La pandémie du Covid-19 aura-t-elle comme conséquence inattendue l'allongement des délais d'accès à l'interruption volontaire de grossesse (IVG) en France ? Elle a en tout cas mis en lumière les problématiques récurrentes autour de l'avortement, qui s'acutisant, ont conduit le législateur à prendre des mesures d'exception.
La France est confrontée depuis des années à un paradoxe : le taux de recours à l'IVG est en légère hausse (232 200 avortements enregistrés en 2019), mais les difficultés d'accès s'aggravent, avec de fortes inégalités territoriales et sociales.
Dès le premier confinement, une centaine de médecins et de femmes politiques ont demandé l'allongement des délais légaux pour réaliser une IVG. Le ministère de la Santé a accédé à leur demande sur un point : l'IVG médicamenteuse est autorisée en ville, jusqu'à sept semaines de grossesse (neuf semaines d'aménorrhée, SA), le temps de l'état d'urgence sanitaire, en suivant les recommandations de la Haute Autorité de santé.

_DONNÉES ENREGISTRÉES_.
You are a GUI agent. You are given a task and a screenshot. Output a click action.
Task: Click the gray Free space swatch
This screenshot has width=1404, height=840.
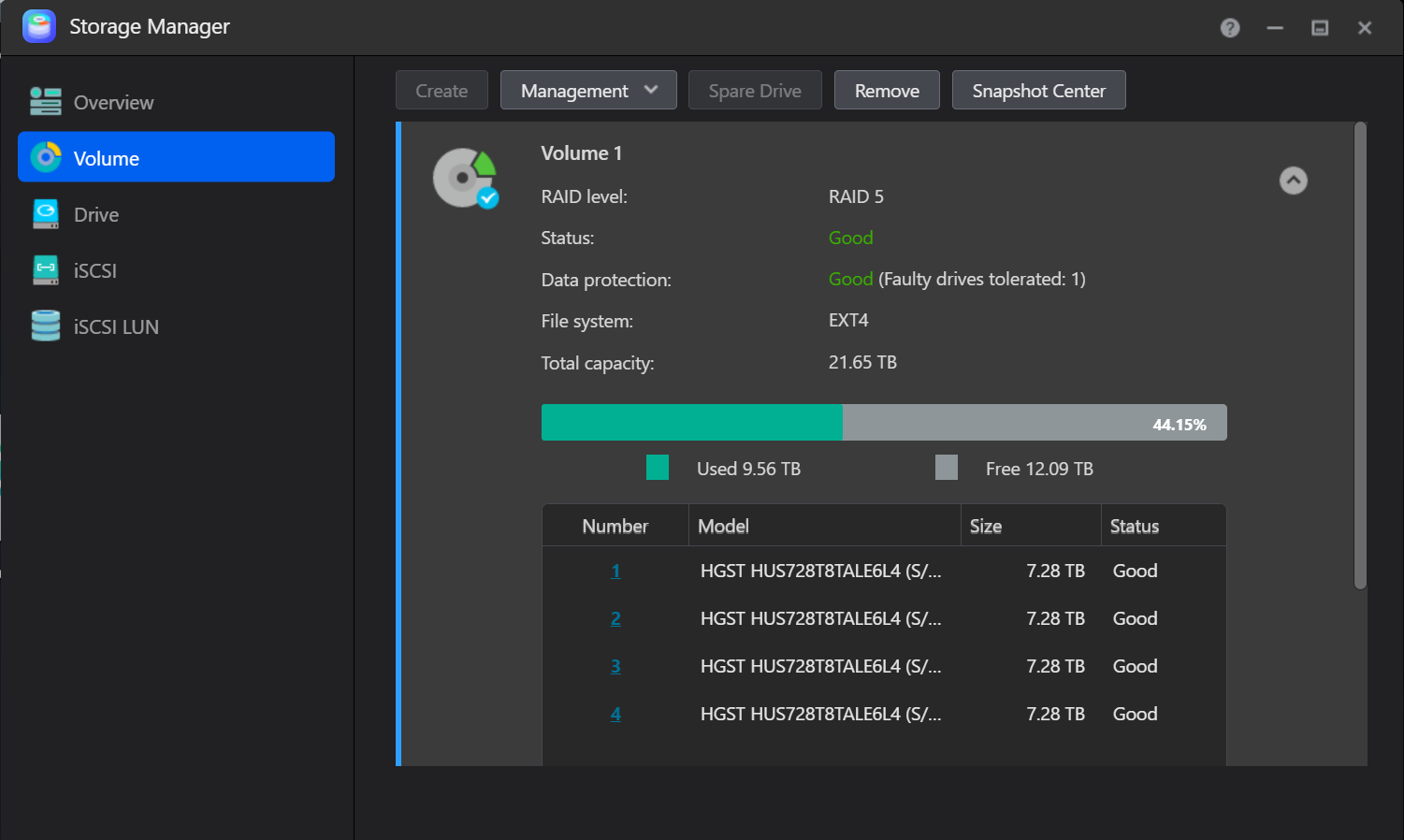[947, 468]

_EXERCICE 1_.
Réécrivez le passage de l'extrait sur l'IVG commençant par « La pandémie du » et se terminant par « des mesures d'exception. », en remplaçant « législateur » par « Parlement ».
_EXERCICE 2_.
Rédigez la suite de l'extrait sur l'IVG à partir de sa dernière phrase.
Le matériel qui accompagne l'extrait sur l'IVG est indépendant de celui-ci.

_RÉPONSE 1_.
La pandémie du Covid-19 aura-t-elle comme conséquence inattendue l'allongement des délais d'accès à l'interruption volontaire de grossesse (IVG) en France ? Elle a en tout cas mis en lumière les problématiques récurrentes autour de l'avortement, qui s'acutisant, ont conduit le Parlement à prendre des mesures d'exception.

_RÉPONSE 2_.
Feu vert du CCNE
En revanche, le Sénat s'est opposé, lors de l'examen de la loi sur l'état d'urgence sanitaire en mai, à l'extension des délais de l'IVG chirurgicale jusqu'à 14 semaines de grossesse (16 SA). Mais l'idée a été reprise dans une proposition de loi déposée par l'ex-marcheuse Albane Gaillot, qui en outre, supprime la clause de conscience spécifique à l'IVG. Les députés ont voté le texte en première lecture le 8 octobre. Le gouvernement avait alors botté en touche, s'en remettant à l'avis du Comité consultation national d'éthique (CCNE) qu'il avait sollicité.
« Il n'y a pas d'objection éthique à allonger les délais d'accès à l'interruption volontaire de grossesse (IVG) jusqu'à 14 semaines de grossesse », a conclu, dans une opinion rendue le 11 décembre, le CCNE, au regard du principe de bienfaisance à l'égard des femmes et contre l'avis de l'Académie nationale de médecine et du Collège national des gynécologues-obstétriciens de France (CNGOF).
Le Comité s'est en revanche positionné contre la suppression de la clause de conscience spécifique et a longuement insisté sur l'importance d'appliquer les lois existantes pour réduire les difficultés d'accès à l'IVG et notamment les IVG tardives. Autant de débats qui devraient être relancés lors de l'examen de la proposition de loi par le Sénat, à partir du 20 janvier 2021.